Boyd v. Sanitary District of Decatur

JUSTICE GREEN

delivered the opinion of the court:

Plaintiffs E. Elvina Boyd and Thomas Boyd appeal from an order entered by the circuit court of Macon County dismissing their amended two-count complaint against defendant Sanitary District of Decatur, Illinois, on grounds it was not filed within the applicable statutory period of limitations, an affirmative matter as set forth in section 2 — 619(aX9) of the Code of Civil Procedure (Ill. Rev. Stat. 1989, ch. 110, par. 2 — 619(aX9)). Defendant maintains the notice of appeal was not filed within the 30-day period after the entry of the final judgment of the circuit court as required by Supreme Court Rule 303(aXl) (134 Ill. 2d R. 303(aXl)). We agree and dismiss the appeal for want of jurisdiction.
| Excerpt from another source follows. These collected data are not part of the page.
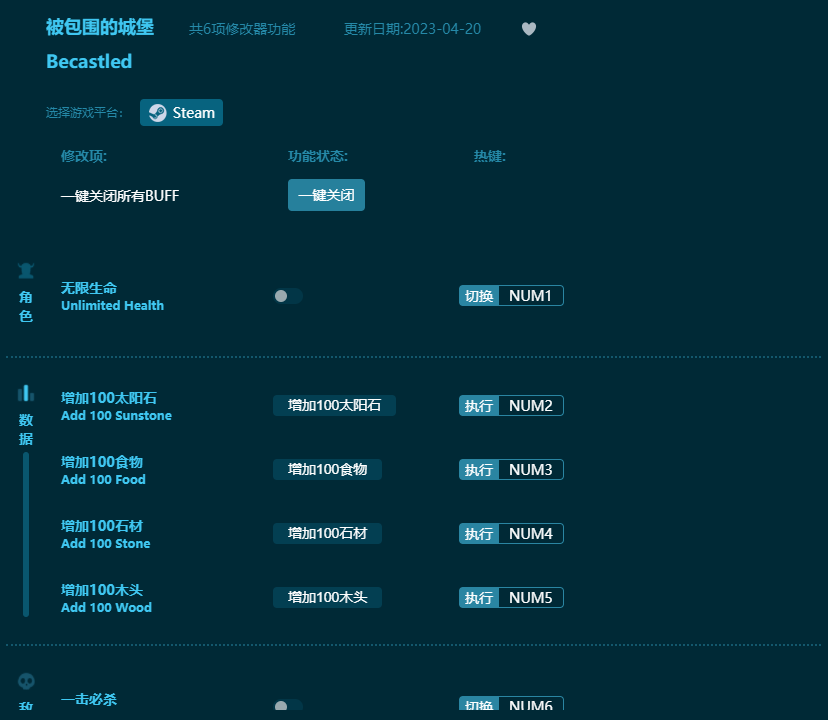Click the 增加100木头 Wood button
Image resolution: width=828 pixels, height=720 pixels.
pos(327,597)
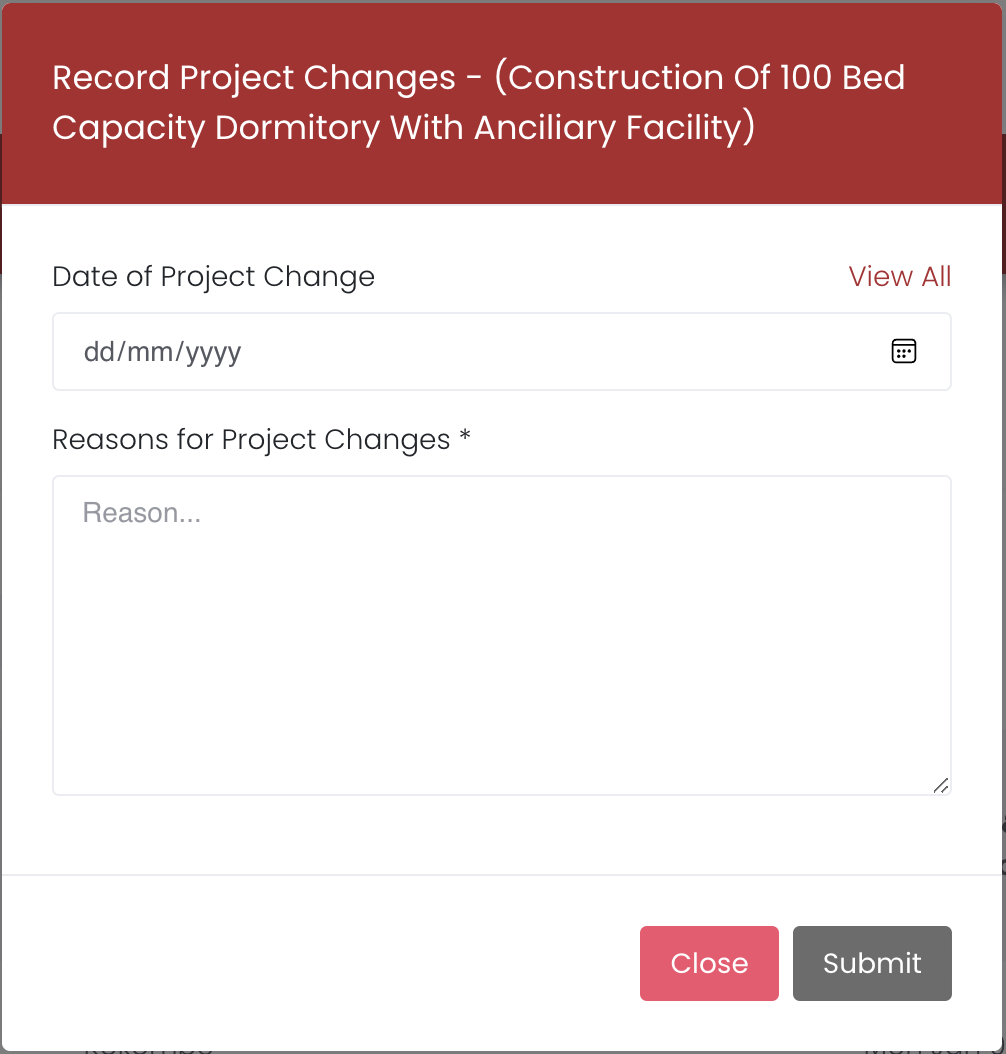Click the Reasons for Project Changes label
This screenshot has height=1054, width=1006.
[x=251, y=440]
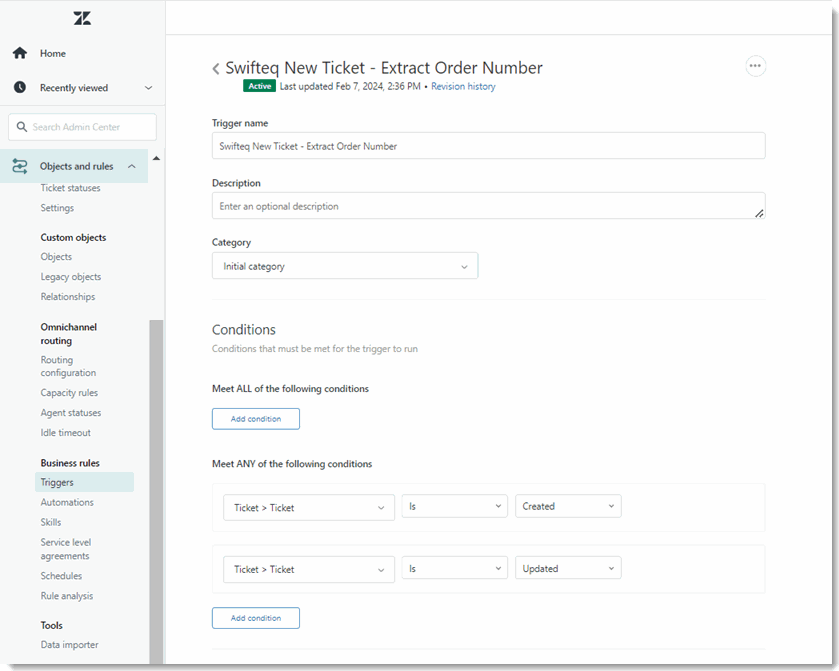Open the Created value dropdown
Screen dimensions: 839x671
click(568, 506)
On August 30, 1989, an entry was made on the circuit court’s official docket sheet for the case indicating that court had granted defendant’s motion, which had requested the complaint be dismissed “with prejudice.” The entry made no mention of any requirement for the order of dismissal to be followed by a written order. Approximately one year later on September 5, 1990, the trial court granted plaintiffs’ motion for a written judgment order to be entered on the docket entry of August 30, 1989, on grounds that Supreme Court Rule 271 (134 Ill. 2d R. 271) required entry of a written order. The written order on the court’s August 30, 1989, ruling was entered on December 26, 1990, and plaintiffs filed their notice of appeal on that same day.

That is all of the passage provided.